» **Try it**
Write down exactly what lies from the line containing "日本語を話す (488, 2260)" to the end of the records, inclusive, and omit the pictures.

Dataset entries
......

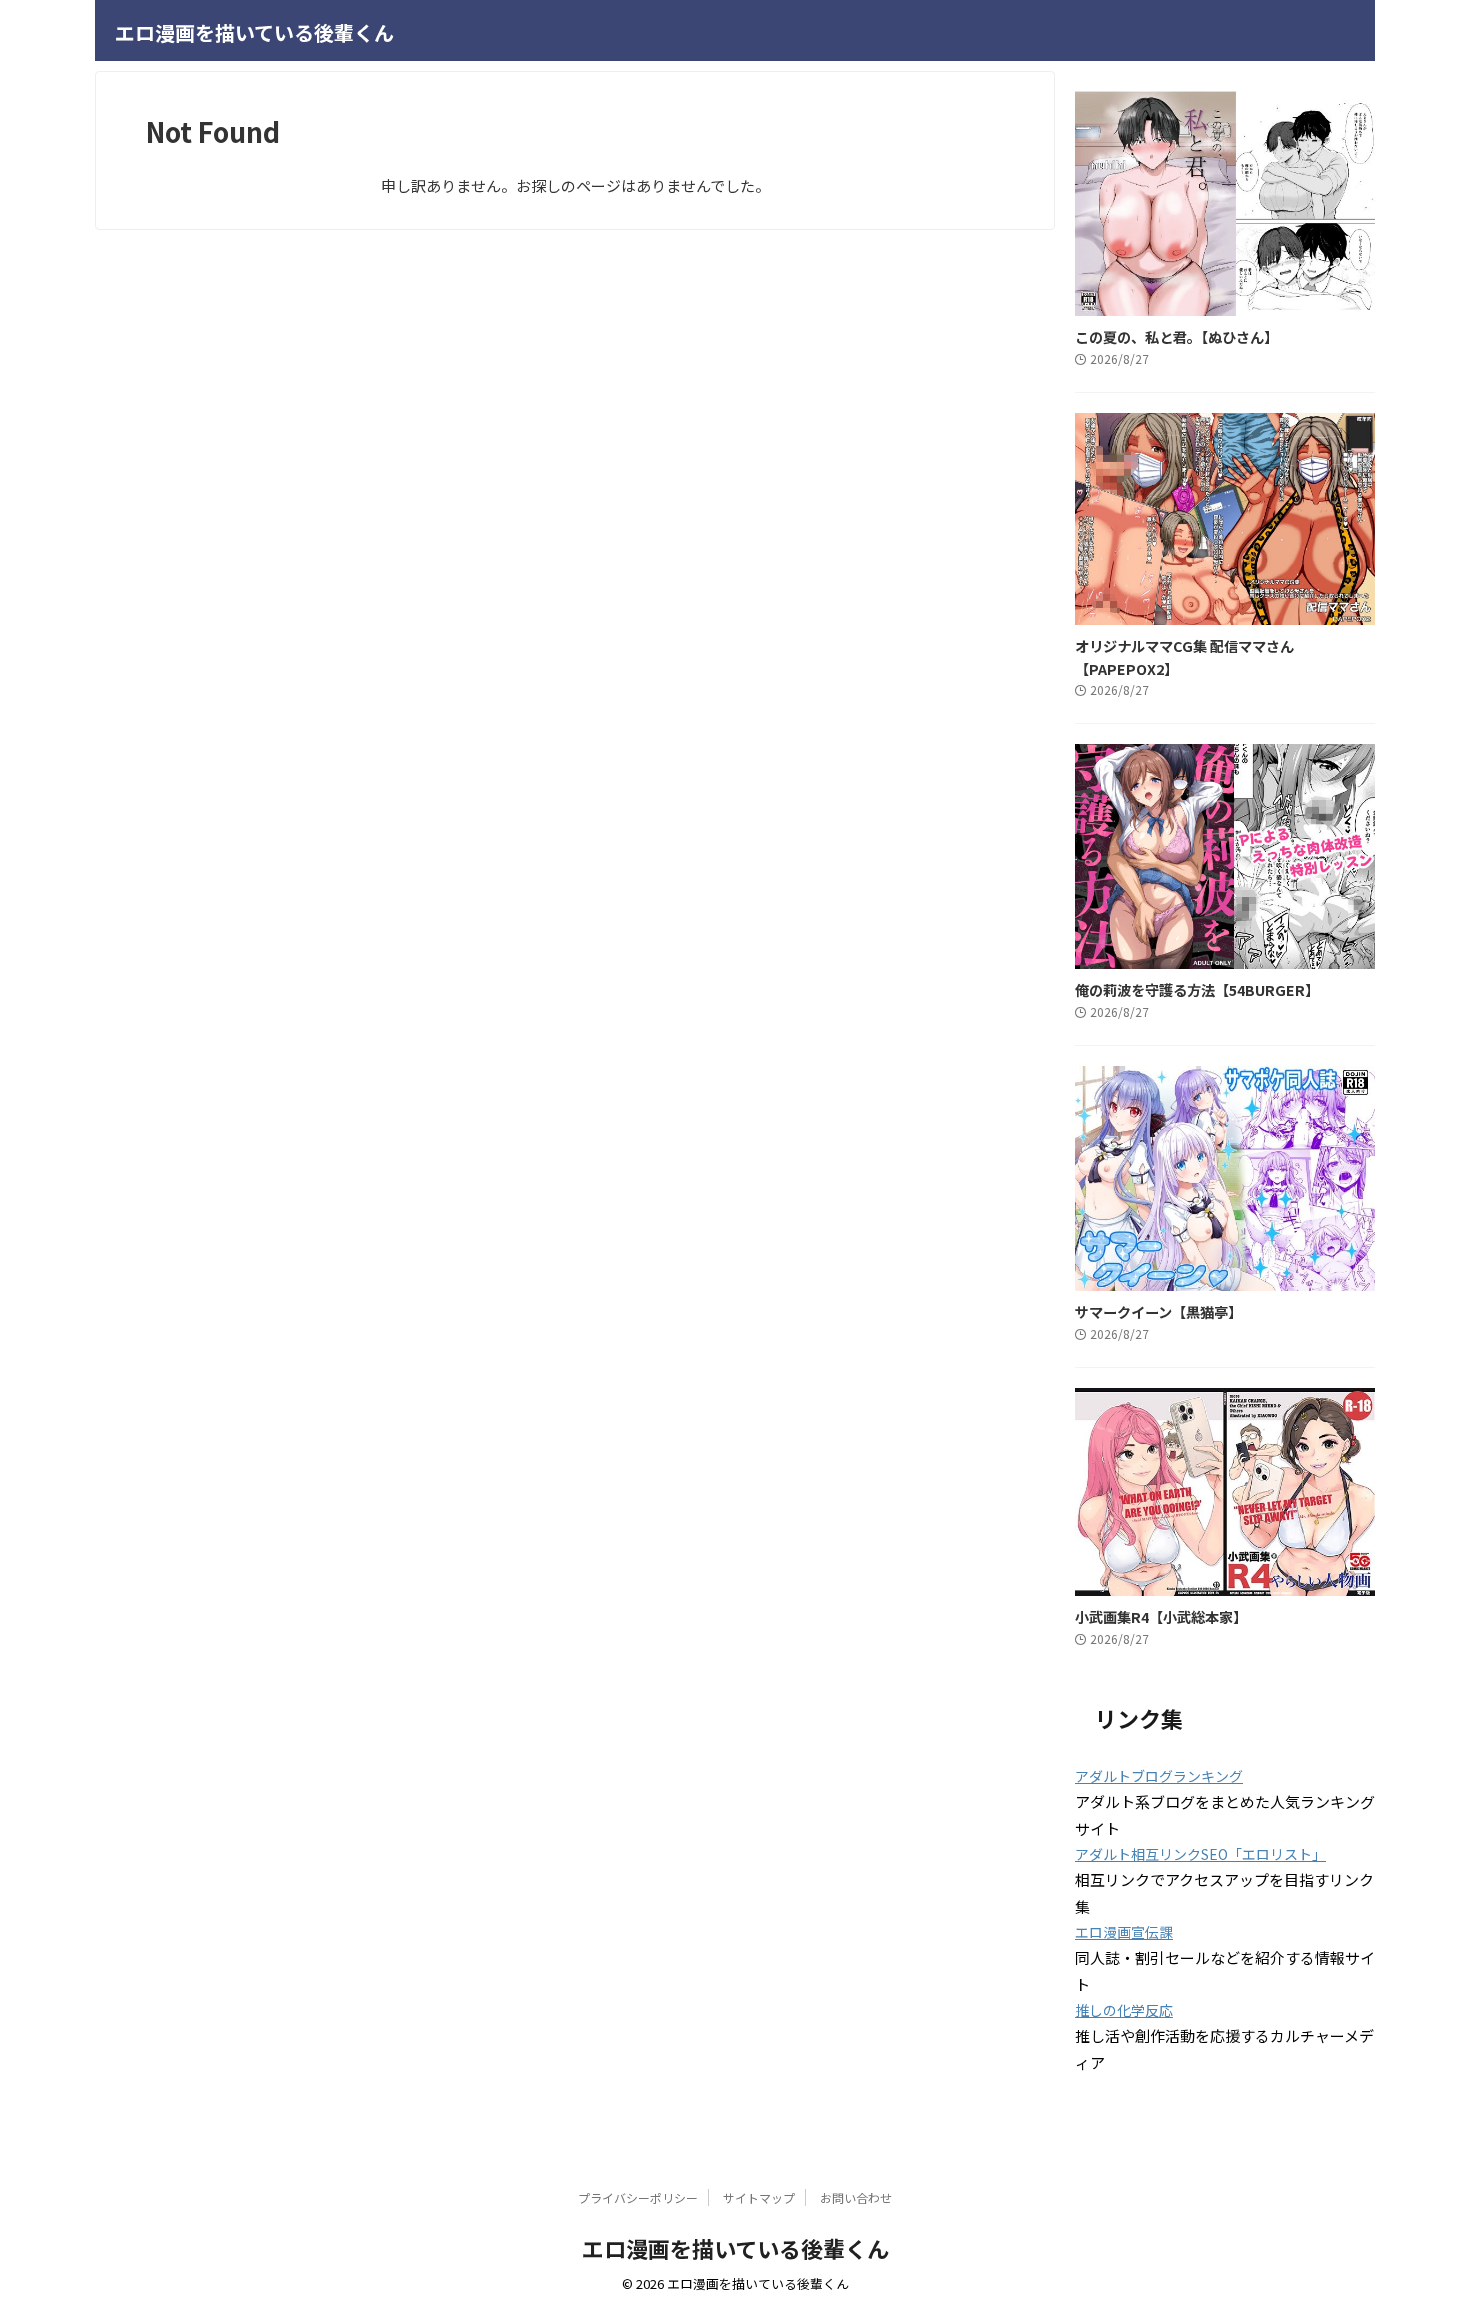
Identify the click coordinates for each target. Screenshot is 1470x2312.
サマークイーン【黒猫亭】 (1158, 1311)
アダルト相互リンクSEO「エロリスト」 (1200, 1854)
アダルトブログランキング (1159, 1776)
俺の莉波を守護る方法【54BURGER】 (1197, 989)
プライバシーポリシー (638, 2197)
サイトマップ (759, 2197)
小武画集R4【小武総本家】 (1161, 1616)
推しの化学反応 (1124, 2010)
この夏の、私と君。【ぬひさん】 (1176, 336)
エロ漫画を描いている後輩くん (254, 32)
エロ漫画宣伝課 (1124, 1932)
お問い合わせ (856, 2197)
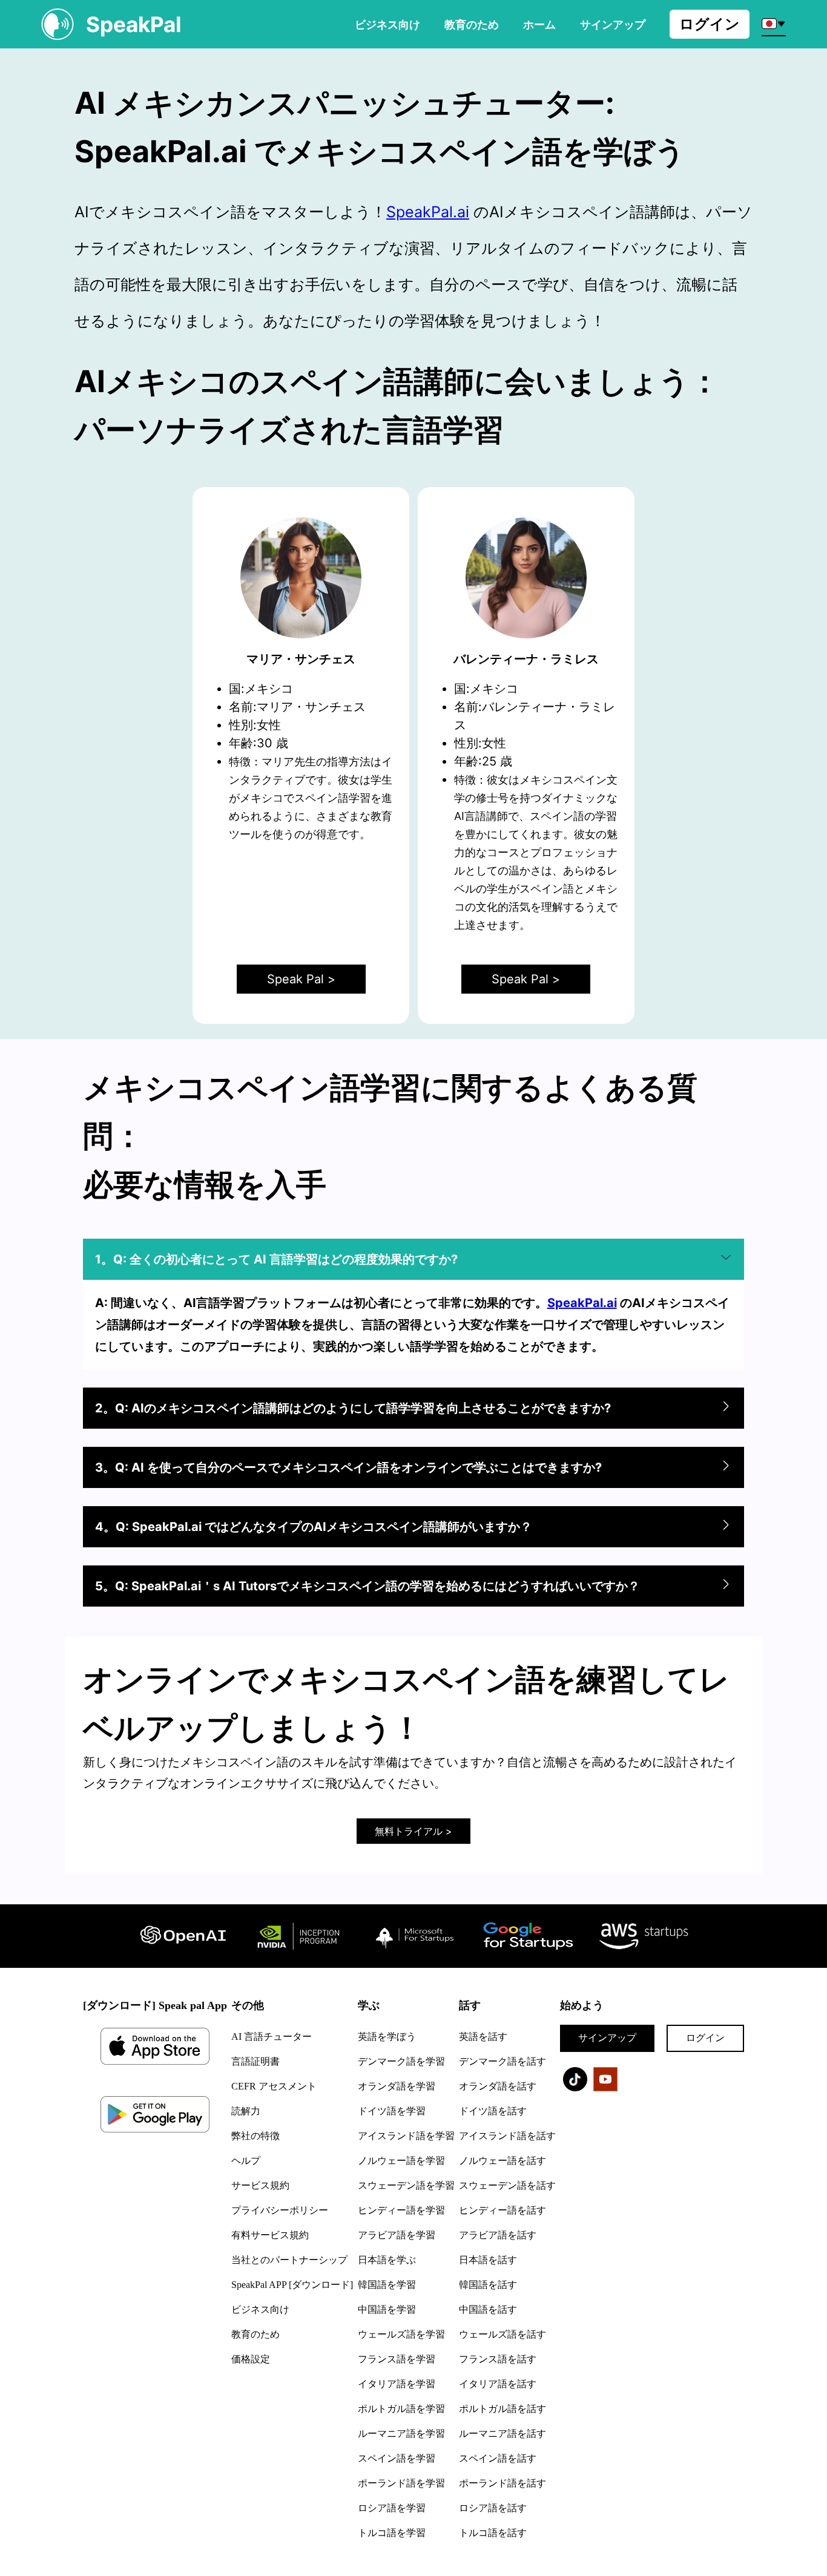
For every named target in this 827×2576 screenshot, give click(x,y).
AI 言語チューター (271, 2036)
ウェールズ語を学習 (401, 2334)
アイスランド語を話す (507, 2136)
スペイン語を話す (497, 2458)
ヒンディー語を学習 (401, 2210)
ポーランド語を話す (502, 2483)
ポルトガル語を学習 (401, 2409)
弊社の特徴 (255, 2136)
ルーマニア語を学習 (401, 2433)
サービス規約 (260, 2185)
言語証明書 (255, 2061)
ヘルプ (245, 2160)
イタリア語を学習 (396, 2384)
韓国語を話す (488, 2284)
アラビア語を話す (497, 2235)
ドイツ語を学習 (392, 2111)
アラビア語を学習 (396, 2235)
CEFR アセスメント (274, 2086)
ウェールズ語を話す (502, 2334)
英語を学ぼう (387, 2036)
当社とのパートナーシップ (289, 2260)
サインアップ (607, 2038)
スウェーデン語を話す (507, 2185)
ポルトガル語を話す (502, 2409)
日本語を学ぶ (387, 2260)
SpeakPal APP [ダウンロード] (292, 2284)
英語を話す (483, 2036)
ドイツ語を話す (493, 2111)
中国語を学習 (387, 2309)
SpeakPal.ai (427, 212)
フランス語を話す (497, 2359)
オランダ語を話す (497, 2086)
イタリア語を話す (497, 2384)
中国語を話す (488, 2309)
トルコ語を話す (493, 2533)
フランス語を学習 (396, 2359)
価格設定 (250, 2359)
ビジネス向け (387, 24)
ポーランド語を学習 (401, 2483)
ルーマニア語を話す (502, 2433)
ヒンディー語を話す (502, 2210)
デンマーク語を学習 (401, 2061)
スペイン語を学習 (396, 2458)
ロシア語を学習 (392, 2508)
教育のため (471, 24)
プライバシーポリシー (279, 2210)
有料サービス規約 (270, 2235)
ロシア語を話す (493, 2508)
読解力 (245, 2111)
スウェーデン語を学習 (406, 2185)
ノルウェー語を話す (502, 2160)
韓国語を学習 (387, 2284)
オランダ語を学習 (396, 2086)
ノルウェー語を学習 (401, 2160)
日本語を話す (488, 2260)
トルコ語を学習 (392, 2533)
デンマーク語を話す (502, 2061)
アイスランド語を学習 (406, 2136)
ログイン (709, 24)
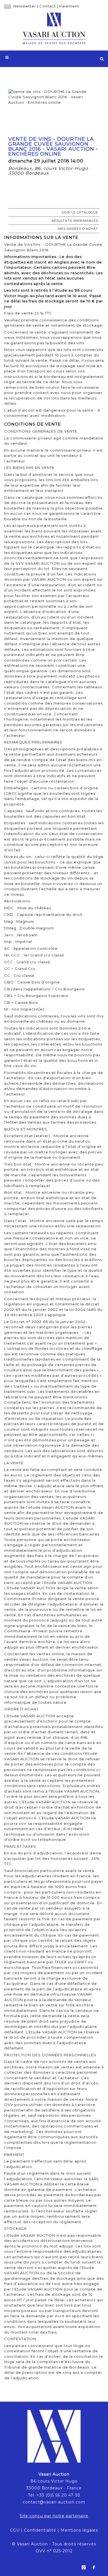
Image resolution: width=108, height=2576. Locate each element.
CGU (15, 2530)
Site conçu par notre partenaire (54, 2515)
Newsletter (24, 6)
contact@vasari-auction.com (54, 2502)
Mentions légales (79, 2530)
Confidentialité (40, 2530)
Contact (47, 6)
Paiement (69, 6)
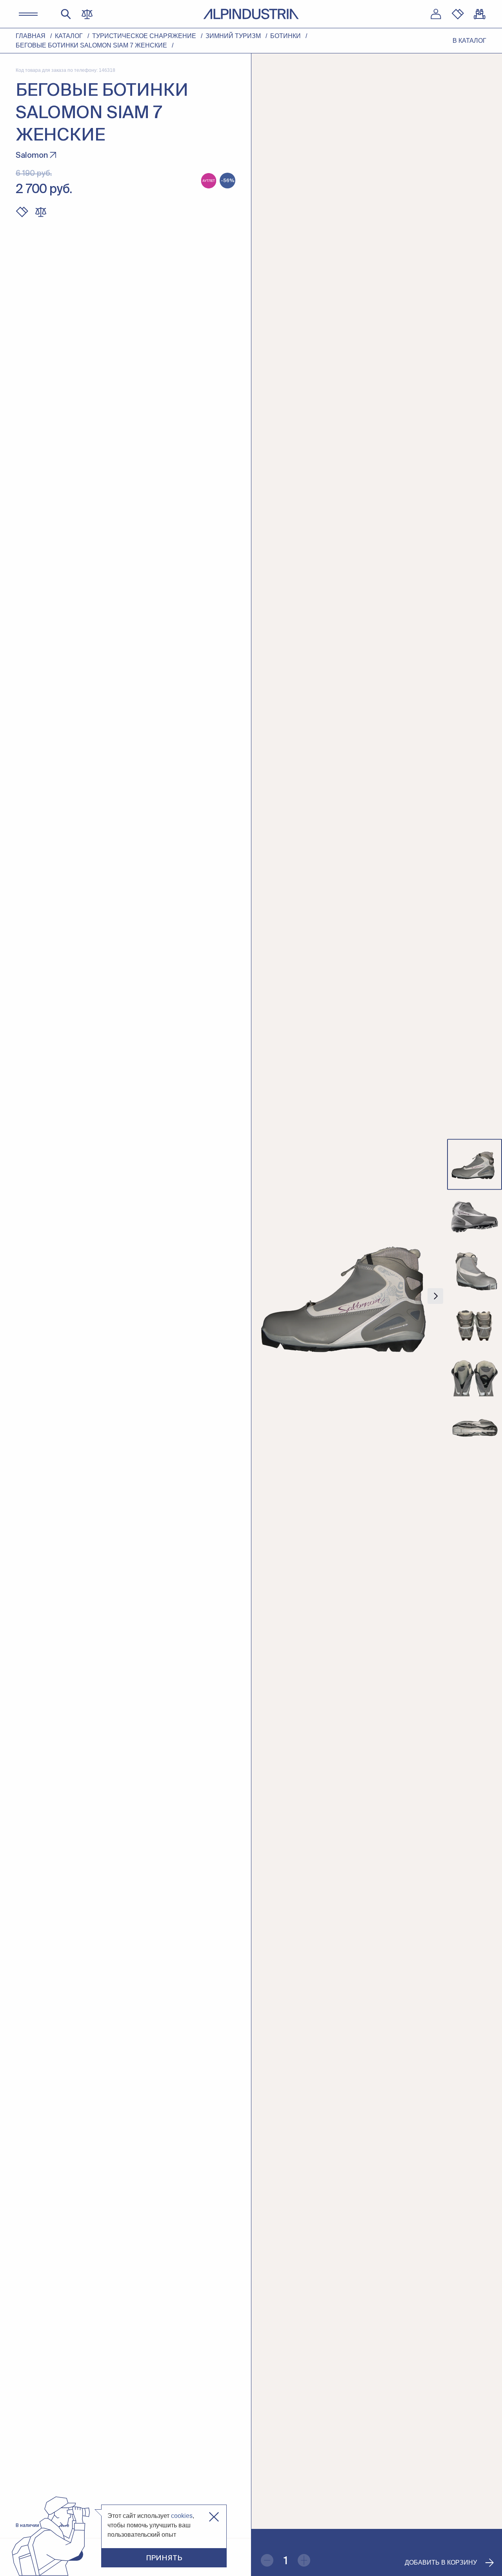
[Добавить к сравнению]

......

» **Result**
日本語を話す (488, 2260)
トルコ語を学習 (392, 2533)
デンマーク語を話す (502, 2061)
アイスランド語を学習 (406, 2136)
ログイン (709, 24)
Image resolution: width=108, height=2576. Locate each element.
CGU (15, 2530)
Site conçu par notre partenaire (54, 2515)
Newsletter (24, 6)
contact@vasari-auction.com (54, 2502)
Mentions légales (79, 2530)
Confidentialité (40, 2530)
Contact (47, 6)
Paiement (69, 6)
[Добавить к сравнению]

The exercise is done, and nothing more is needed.